Sebanyak 81 siswa Rintisan Sekolah Bertaraf Internasional (RSBI) SMP Negeri 1 Kraksaan Probolinggo berkunjung ke Balitkabi Senin siang, 13/2/2012. Para siswa bersama empat guru/pembimbing menginginkan penjelasan tentang ilmu biologi dalam kaitannya dengan penerapannya di bidang pertanian. Karena walau mendapat pelajaran biologi mereka belum tahu secara jelas arah lanjutan ilmu biologi. “Ke arah mana jurusan pelajaran biologi, kami belum tahu pak?” kata salah satu siswa. “Pelajaran biologi itu sangat penting. Biologi itu ilmu kehidupan”, tutur Pak Achmad Winarto Staf Jaslit yang menerima mereka. Hampir sebagian besar ilmu pertanian itu dasarnya adalah ilmu biologi. Seorang pemulia tanaman, peneliti hama dan penyakit, atau peneliti budidaya tanaman harus paham biologi tanaman. Misalnya, seorang pemulia tanaman akan merakit varietas unggul kedelai yang hasilnya tinggi dan umurnya genjah (pendek). Maka pemulia tersebut harus paham sifat-sifat calon tetua (jantan dan betina) yang memiliki sifat/karakter hasil tinggi dan tetua yang umurnya genjah. Mereka memilih tetua yang unggul, lalu disilangkan. Dari persilangan akan menghasilkan varietas kedelai baru yang memiliki sifat unggul (hasil tinggi, umur genjah) yang merupakan campuran sifat unggul tetuanya. Demikian juga untuk mengendalikan hama, peneliti hama harus paham tentang biologi serangga, bagian tanaman yang diserang, umur tanaman diserang, musuh alaminya, dan sebagainya. Karena kalau tidak mengetahui biologi mereka tidak akan bisa menentukan teknik mengendalikannya. Ilmu Bioteknologi yang menggunakan teknik canggih pun dasarnya adalah biologi. ”Jadi ilmu biologi itu sangat penting, oleh karena itu anak-anak meski mendalaminya” ajak pak Win.

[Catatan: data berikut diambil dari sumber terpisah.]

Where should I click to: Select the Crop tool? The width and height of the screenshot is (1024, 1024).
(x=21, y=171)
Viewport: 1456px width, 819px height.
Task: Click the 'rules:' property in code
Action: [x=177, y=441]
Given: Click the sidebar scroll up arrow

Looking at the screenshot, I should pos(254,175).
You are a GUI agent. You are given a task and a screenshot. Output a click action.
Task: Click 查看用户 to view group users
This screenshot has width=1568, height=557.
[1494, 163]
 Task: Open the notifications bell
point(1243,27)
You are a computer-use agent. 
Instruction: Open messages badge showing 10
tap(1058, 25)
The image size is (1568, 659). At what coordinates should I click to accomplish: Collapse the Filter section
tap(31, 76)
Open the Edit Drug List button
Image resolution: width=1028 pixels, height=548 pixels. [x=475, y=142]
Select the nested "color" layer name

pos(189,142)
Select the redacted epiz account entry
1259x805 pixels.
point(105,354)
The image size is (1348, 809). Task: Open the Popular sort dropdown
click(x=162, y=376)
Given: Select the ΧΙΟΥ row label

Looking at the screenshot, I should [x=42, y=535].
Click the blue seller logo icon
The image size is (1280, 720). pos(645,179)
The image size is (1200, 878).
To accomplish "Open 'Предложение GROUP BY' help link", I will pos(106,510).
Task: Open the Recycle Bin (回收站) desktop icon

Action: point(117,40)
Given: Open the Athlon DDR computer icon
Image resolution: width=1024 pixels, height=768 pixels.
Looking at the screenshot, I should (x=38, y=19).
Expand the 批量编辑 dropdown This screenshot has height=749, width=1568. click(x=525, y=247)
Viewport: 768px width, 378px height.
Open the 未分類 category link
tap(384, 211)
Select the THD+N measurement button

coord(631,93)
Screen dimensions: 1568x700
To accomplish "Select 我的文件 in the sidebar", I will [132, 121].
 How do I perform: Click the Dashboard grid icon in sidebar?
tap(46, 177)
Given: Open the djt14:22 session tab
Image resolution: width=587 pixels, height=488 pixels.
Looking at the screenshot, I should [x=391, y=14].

Para siswa RSBI dari SMP Negeri 1 Kraksaan Probolinggo mencermati penjelasan di Balitkabi

Agar anak-anak paham bahwa umbi yang sehari-hari dikenal mereka hanya dalam bentuk ubi-rebus, ubi-goreng dan beberapa penganan tradisional, dapat diproses menjadi produk olahan bergengsi dan bernilai ekonomi, para siswa disuguhi eskrim ubijalar. Lalu mereka juga dibawa tamasya pengolahan pangan di Lab Pangan. Di sini, mereka dipandu oleh Suprapto, S.P., dan Lina Kusumawati, S.Si. Mereka juga dibawa tamasya perbenihan untuk melihat prosesing benih di UPBS, serta melihat pertanaman plasma nutfah ubikayu di KP Kendalpayak.


Pak Winarto (tengah) saat memberikan penjelasan sambil memberikan motivasi kepada para siswa.